### [Task prompt]
Repeat each of the following entries word for word.
■ ■ ■ ■ ■ ■ ■
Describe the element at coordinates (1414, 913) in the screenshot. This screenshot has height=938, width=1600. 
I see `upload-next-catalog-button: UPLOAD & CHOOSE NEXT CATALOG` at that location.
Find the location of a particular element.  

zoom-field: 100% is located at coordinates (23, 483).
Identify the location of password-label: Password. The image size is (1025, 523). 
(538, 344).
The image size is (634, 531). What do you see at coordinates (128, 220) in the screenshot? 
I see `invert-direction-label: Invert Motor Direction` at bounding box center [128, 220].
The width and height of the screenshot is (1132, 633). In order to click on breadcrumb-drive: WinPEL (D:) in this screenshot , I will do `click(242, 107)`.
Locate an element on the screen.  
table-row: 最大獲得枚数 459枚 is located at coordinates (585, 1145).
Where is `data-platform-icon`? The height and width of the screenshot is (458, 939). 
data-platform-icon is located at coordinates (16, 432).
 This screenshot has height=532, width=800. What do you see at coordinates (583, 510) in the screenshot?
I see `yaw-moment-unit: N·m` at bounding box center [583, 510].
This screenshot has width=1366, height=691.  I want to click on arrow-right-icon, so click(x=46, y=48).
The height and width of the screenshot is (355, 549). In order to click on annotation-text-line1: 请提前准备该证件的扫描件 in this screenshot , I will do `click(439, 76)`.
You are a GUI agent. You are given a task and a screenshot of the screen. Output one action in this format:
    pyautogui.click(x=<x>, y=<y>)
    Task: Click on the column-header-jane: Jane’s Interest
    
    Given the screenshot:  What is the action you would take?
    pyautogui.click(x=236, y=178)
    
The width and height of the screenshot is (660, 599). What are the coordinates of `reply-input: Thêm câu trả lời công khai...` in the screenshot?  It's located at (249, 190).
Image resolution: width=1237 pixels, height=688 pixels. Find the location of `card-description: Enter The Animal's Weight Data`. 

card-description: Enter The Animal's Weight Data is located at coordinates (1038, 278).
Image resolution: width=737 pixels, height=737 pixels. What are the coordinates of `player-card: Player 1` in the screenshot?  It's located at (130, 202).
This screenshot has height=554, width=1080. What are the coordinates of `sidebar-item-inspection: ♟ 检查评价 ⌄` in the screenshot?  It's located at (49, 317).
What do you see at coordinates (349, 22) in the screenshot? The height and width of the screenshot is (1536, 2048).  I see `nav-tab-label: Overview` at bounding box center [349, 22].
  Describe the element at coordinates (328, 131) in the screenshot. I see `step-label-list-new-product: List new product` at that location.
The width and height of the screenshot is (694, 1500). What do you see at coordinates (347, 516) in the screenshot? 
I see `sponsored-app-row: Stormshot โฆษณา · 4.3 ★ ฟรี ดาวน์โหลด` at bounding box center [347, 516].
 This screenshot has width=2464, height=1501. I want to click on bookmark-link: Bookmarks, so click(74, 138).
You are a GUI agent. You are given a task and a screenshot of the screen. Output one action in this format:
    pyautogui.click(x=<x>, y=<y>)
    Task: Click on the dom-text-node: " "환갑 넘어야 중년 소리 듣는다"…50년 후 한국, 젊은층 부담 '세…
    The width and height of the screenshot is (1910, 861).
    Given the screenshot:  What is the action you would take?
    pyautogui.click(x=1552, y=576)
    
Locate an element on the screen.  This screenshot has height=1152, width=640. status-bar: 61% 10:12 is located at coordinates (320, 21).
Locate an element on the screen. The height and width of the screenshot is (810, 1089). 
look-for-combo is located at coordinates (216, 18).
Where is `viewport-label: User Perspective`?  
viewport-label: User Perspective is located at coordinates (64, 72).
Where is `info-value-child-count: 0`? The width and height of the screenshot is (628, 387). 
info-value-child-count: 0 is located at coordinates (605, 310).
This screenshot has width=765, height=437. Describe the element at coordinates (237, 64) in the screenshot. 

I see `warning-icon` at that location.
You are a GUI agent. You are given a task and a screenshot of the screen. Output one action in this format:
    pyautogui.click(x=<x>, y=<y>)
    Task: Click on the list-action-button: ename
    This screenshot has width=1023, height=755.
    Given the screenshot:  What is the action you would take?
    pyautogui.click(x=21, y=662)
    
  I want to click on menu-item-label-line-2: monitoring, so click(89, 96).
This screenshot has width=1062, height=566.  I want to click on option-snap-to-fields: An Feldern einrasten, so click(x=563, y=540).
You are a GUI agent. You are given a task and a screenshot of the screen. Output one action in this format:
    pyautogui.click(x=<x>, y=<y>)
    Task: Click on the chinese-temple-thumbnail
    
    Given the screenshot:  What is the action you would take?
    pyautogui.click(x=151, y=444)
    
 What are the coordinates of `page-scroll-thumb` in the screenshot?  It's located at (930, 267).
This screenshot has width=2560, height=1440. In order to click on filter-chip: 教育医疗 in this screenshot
■ ■ ■ ■ ■ ■ ■
### [Task result]
Describe the element at coordinates (1414, 913) in the screenshot. This screenshot has height=938, width=1600. 
I see `upload-next-catalog-button: UPLOAD & CHOOSE NEXT CATALOG` at that location.
Find the location of a particular element.  

zoom-field: 100% is located at coordinates (23, 483).
Identify the location of password-label: Password. The image size is (1025, 523). 
(538, 344).
The image size is (634, 531). What do you see at coordinates (128, 220) in the screenshot? 
I see `invert-direction-label: Invert Motor Direction` at bounding box center [128, 220].
The width and height of the screenshot is (1132, 633). In order to click on breadcrumb-drive: WinPEL (D:) in this screenshot , I will do `click(242, 107)`.
Locate an element on the screen.  
table-row: 最大獲得枚数 459枚 is located at coordinates (585, 1145).
Where is `data-platform-icon`? The height and width of the screenshot is (458, 939). 
data-platform-icon is located at coordinates (16, 432).
 This screenshot has height=532, width=800. What do you see at coordinates (583, 510) in the screenshot?
I see `yaw-moment-unit: N·m` at bounding box center [583, 510].
This screenshot has width=1366, height=691.  I want to click on arrow-right-icon, so click(x=46, y=48).
The height and width of the screenshot is (355, 549). In order to click on annotation-text-line1: 请提前准备该证件的扫描件 in this screenshot , I will do `click(439, 76)`.
You are a GUI agent. You are given a task and a screenshot of the screen. Output one action in this format:
    pyautogui.click(x=<x>, y=<y>)
    Task: Click on the column-header-jane: Jane’s Interest
    
    Given the screenshot:  What is the action you would take?
    pyautogui.click(x=236, y=178)
    
The width and height of the screenshot is (660, 599). What are the coordinates of `reply-input: Thêm câu trả lời công khai...` in the screenshot?  It's located at (249, 190).
Image resolution: width=1237 pixels, height=688 pixels. Find the location of `card-description: Enter The Animal's Weight Data`. 

card-description: Enter The Animal's Weight Data is located at coordinates (1038, 278).
Image resolution: width=737 pixels, height=737 pixels. What are the coordinates of `player-card: Player 1` in the screenshot?  It's located at (130, 202).
This screenshot has height=554, width=1080. What are the coordinates of `sidebar-item-inspection: ♟ 检查评价 ⌄` in the screenshot?  It's located at (49, 317).
What do you see at coordinates (349, 22) in the screenshot? The height and width of the screenshot is (1536, 2048).  I see `nav-tab-label: Overview` at bounding box center [349, 22].
  Describe the element at coordinates (328, 131) in the screenshot. I see `step-label-list-new-product: List new product` at that location.
The width and height of the screenshot is (694, 1500). What do you see at coordinates (347, 516) in the screenshot? 
I see `sponsored-app-row: Stormshot โฆษณา · 4.3 ★ ฟรี ดาวน์โหลด` at bounding box center [347, 516].
 This screenshot has width=2464, height=1501. I want to click on bookmark-link: Bookmarks, so click(74, 138).
You are a GUI agent. You are given a task and a screenshot of the screen. Output one action in this format:
    pyautogui.click(x=<x>, y=<y>)
    Task: Click on the dom-text-node: " "환갑 넘어야 중년 소리 듣는다"…50년 후 한국, 젊은층 부담 '세…
    The width and height of the screenshot is (1910, 861).
    Given the screenshot:  What is the action you would take?
    pyautogui.click(x=1552, y=576)
    
Locate an element on the screen.  This screenshot has height=1152, width=640. status-bar: 61% 10:12 is located at coordinates (320, 21).
Locate an element on the screen. The height and width of the screenshot is (810, 1089). 
look-for-combo is located at coordinates (216, 18).
Where is `viewport-label: User Perspective`?  
viewport-label: User Perspective is located at coordinates (64, 72).
Where is `info-value-child-count: 0`? The width and height of the screenshot is (628, 387). 
info-value-child-count: 0 is located at coordinates (605, 310).
This screenshot has width=765, height=437. Describe the element at coordinates (237, 64) in the screenshot. 

I see `warning-icon` at that location.
You are a GUI agent. You are given a task and a screenshot of the screen. Output one action in this format:
    pyautogui.click(x=<x>, y=<y>)
    Task: Click on the list-action-button: ename
    This screenshot has width=1023, height=755.
    Given the screenshot:  What is the action you would take?
    pyautogui.click(x=21, y=662)
    
  I want to click on menu-item-label-line-2: monitoring, so click(89, 96).
This screenshot has width=1062, height=566.  I want to click on option-snap-to-fields: An Feldern einrasten, so click(x=563, y=540).
You are a GUI agent. You are given a task and a screenshot of the screen. Output one action in this format:
    pyautogui.click(x=<x>, y=<y>)
    Task: Click on the chinese-temple-thumbnail
    
    Given the screenshot:  What is the action you would take?
    pyautogui.click(x=151, y=444)
    
 What are the coordinates of `page-scroll-thumb` in the screenshot?  It's located at (930, 267).
This screenshot has width=2560, height=1440. In order to click on filter-chip: 教育医疗 in this screenshot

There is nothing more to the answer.